Se applicate alla lettera, le nuove misure assesteranno un colpo mortale all’industria cinese dei semiconduttori e ai piani di sviluppo di Pechino. Per il ministero degli Esteri cinese si tratta di “bullismo tecnologico”. Ormai da tempo la leadership di Xi Jinping è convinta che l’obiettivo degli Stati Uniti non sia difendere la sicurezza nazionale, bensì prevenire il sorpasso economico della Cina. Una prospettiva che fino a poco tempo fa Bloomberg e HSBC proiettavano poco dopo il 2030.

Mentre servirà del tempo per soppesare con cura le ripercussioni degli ultimi provvedimenti, gli analisti internazionali concordano nel giudicare la manovra di Biden “un’escalation”: un conto è colpire singole aziende, come ha fatto Donald Trump con Huawei e ZTE, un altro è invece applicare restrizioni generalizzate su tutto il settore. La Cina consuma più di tre quarti dei semiconduttori venduti a livello globale, ma conta solo per il 15% circa della produzione mondiale. Per compensare le proprie mancanze, la seconda potenza mondiale si rivolge principalmente a Corea del Sud, Paesi Bassi e Taiwan, che da sola soddisfa il 90% della domanda mondiale di chip avanzati. Ma che a sua volta fa ampio uso di tecnologia americana.
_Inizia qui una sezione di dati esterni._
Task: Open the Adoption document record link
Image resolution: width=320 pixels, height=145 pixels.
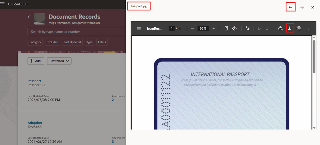Action: (x=35, y=123)
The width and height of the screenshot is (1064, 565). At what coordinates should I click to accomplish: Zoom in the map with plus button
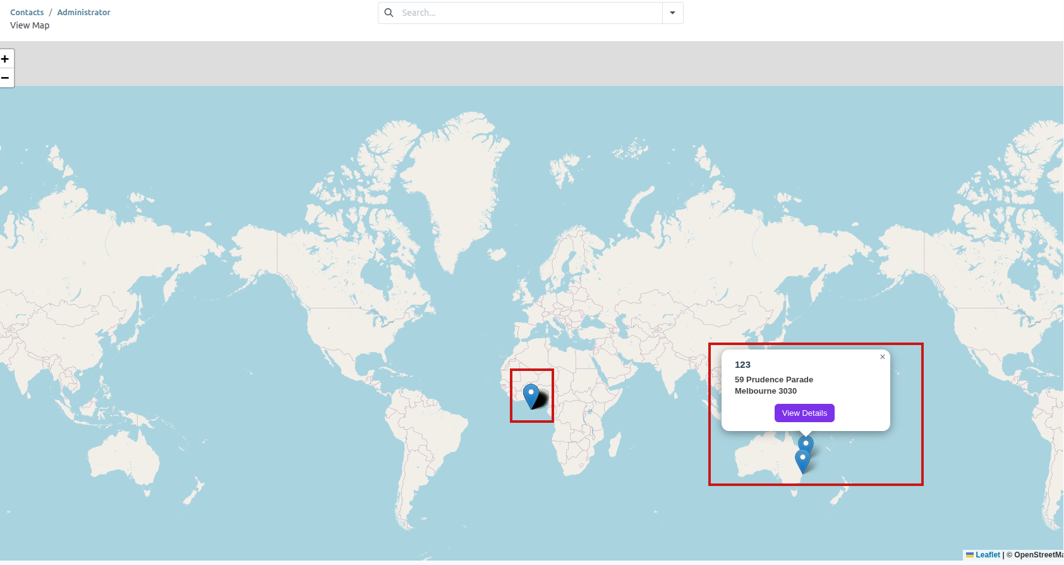(x=5, y=59)
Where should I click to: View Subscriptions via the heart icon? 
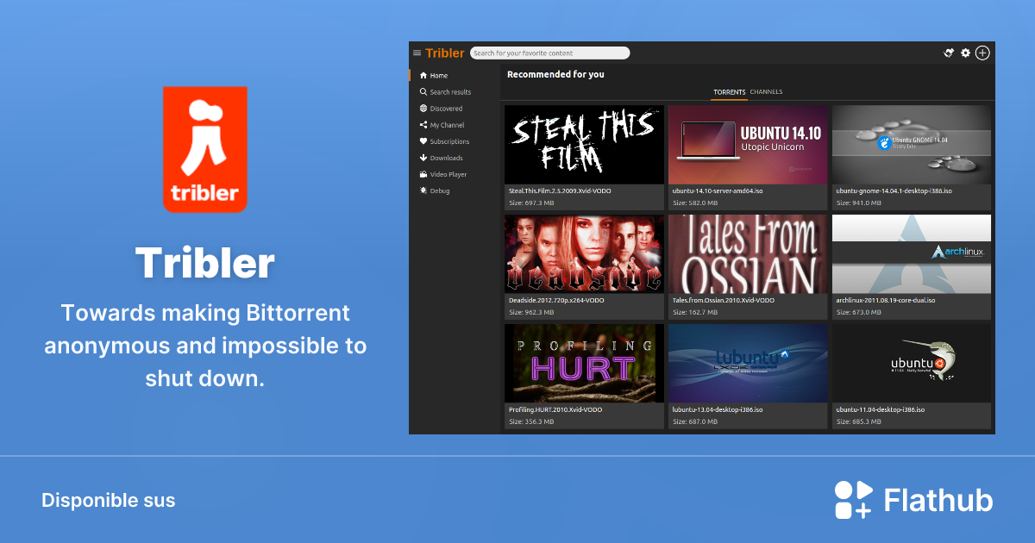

Questo vuol dire che l’onda d’urto rischia di abbattersi anche sui produttori asiatici, fortemente dipendenti dai processori statunitensi. Non per nulla i tentativi di Washington di istituire un’alleanza transpacifica dei chip (la Chip 4) in chiave “anti-cinese” sinora hanno incontrato una risposta tiepida sul lato asiatico dell’Oceano. Solo pochi giorni fa, il Ceo di TSMC, C.C. Wei, ha annunciato che il colosso taiwanese ha ottenuto una licenza che gli permetterà di continuare a operare in Cina per un anno, nonostante le direttive di Biden. Lo stesso è avvenuto con la sudcoreana SK Hynix. Ma restano validi i divieti sulla cooperazione tra TSMC e i giganti americani Nvidia e Advanced Micro Devices nel mercato cinese. Ergo, anche i campioni nazionali pagheranno a caro prezzo la stretta protezionistica di Washington.
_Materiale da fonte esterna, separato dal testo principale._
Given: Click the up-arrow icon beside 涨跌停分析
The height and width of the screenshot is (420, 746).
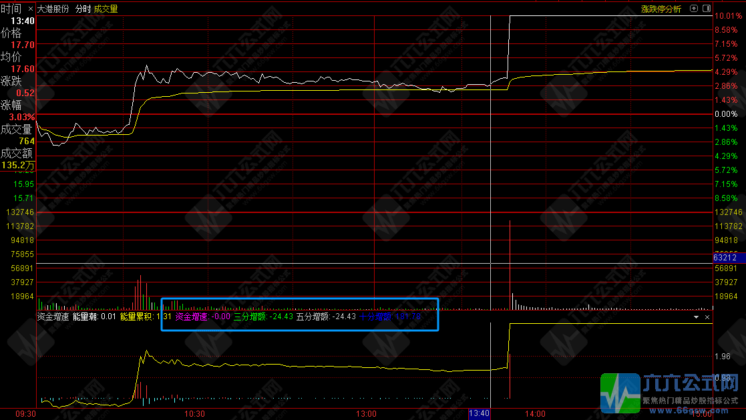Looking at the screenshot, I should (x=694, y=9).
Secondo ICwise, la Cina è il primo mercato per tre dei maggiori fornitori statunitensi di apparecchiature per semiconduttori, rappresentando il 33% delle entrate di Applied Materials Inc., il 35% di Lam Research Corp. e il 26% di KLA Corp. Nel 2020, all’acme della trade war tra le due superpotenze, una ricerca condotta da SIA e Boston Consulting Group stimava che un divieto totale delle vendite di semiconduttori ai partner cinesi ridurrebbe del 37% le entrate delle aziende statunitensi.
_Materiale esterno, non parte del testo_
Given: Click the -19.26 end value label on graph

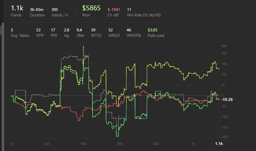Looking at the screenshot, I should 227,99.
Solo pochi giorni fa, secondo fonti del Nikkei, Apple avrebbe sospeso i rapporti con YMTC, il gigante cinese dei chip finito nella “unverified list” e a cui il colosso di Cupertino aveva intenzione di commissionare le memorie NAND flash per i suoi iPhone. La decisione, se confermata, sancisce un ulteriore allontanamento della mela morsicata dalla Cina, dopo le recenti indiscrezioni riguardo l’apertura di fabbriche in India e Vietnam per la produzione di smartphone, Apple Watch, e MacBook. La delocalizzazione nel Sud dell’Asia segue le frequenti interruzioni della produzione a causa della ferrea strategia Zero Covid applicata dal governo cinese per contenere l’epidemia da coronavirus e che ha costretto diverse multinazionali ad adottare protocolli di emergenza. Ma è chiaro che la scelta tiene egualmente conto della guerra commerciale con Washington e delle sue tentacolari diramazioni.

La Cina, dal canto suo, è dal 2014 che persegue la strategia dell’autosufficienza come meglio sa fare: ovvero iniettando sussidi statali nel settore. Grazie al supporto del governo, Shanghai e Shenzhen puntano a diventare le locomotrici della ricerca e dell’innovazione mondiale. Ma per il fondatore di TSMC, Morris Chang, ci vorranno almeno cinque anni prima che la Cina possa competere alla pari con Taiwan e la Corea del Sud nella produzione di chip avanzati. E la strada non è solo lunga. Come spesso avviene nei progetti calati dall’alto, è anche lastricata di casi di corruzione, contrabbando, e storie di insuccesso: secondo il South China Morning Post, 3.470 società cinesi dei microchip sono fallite dall’inizio dell’anno, il numero più alto di sempre.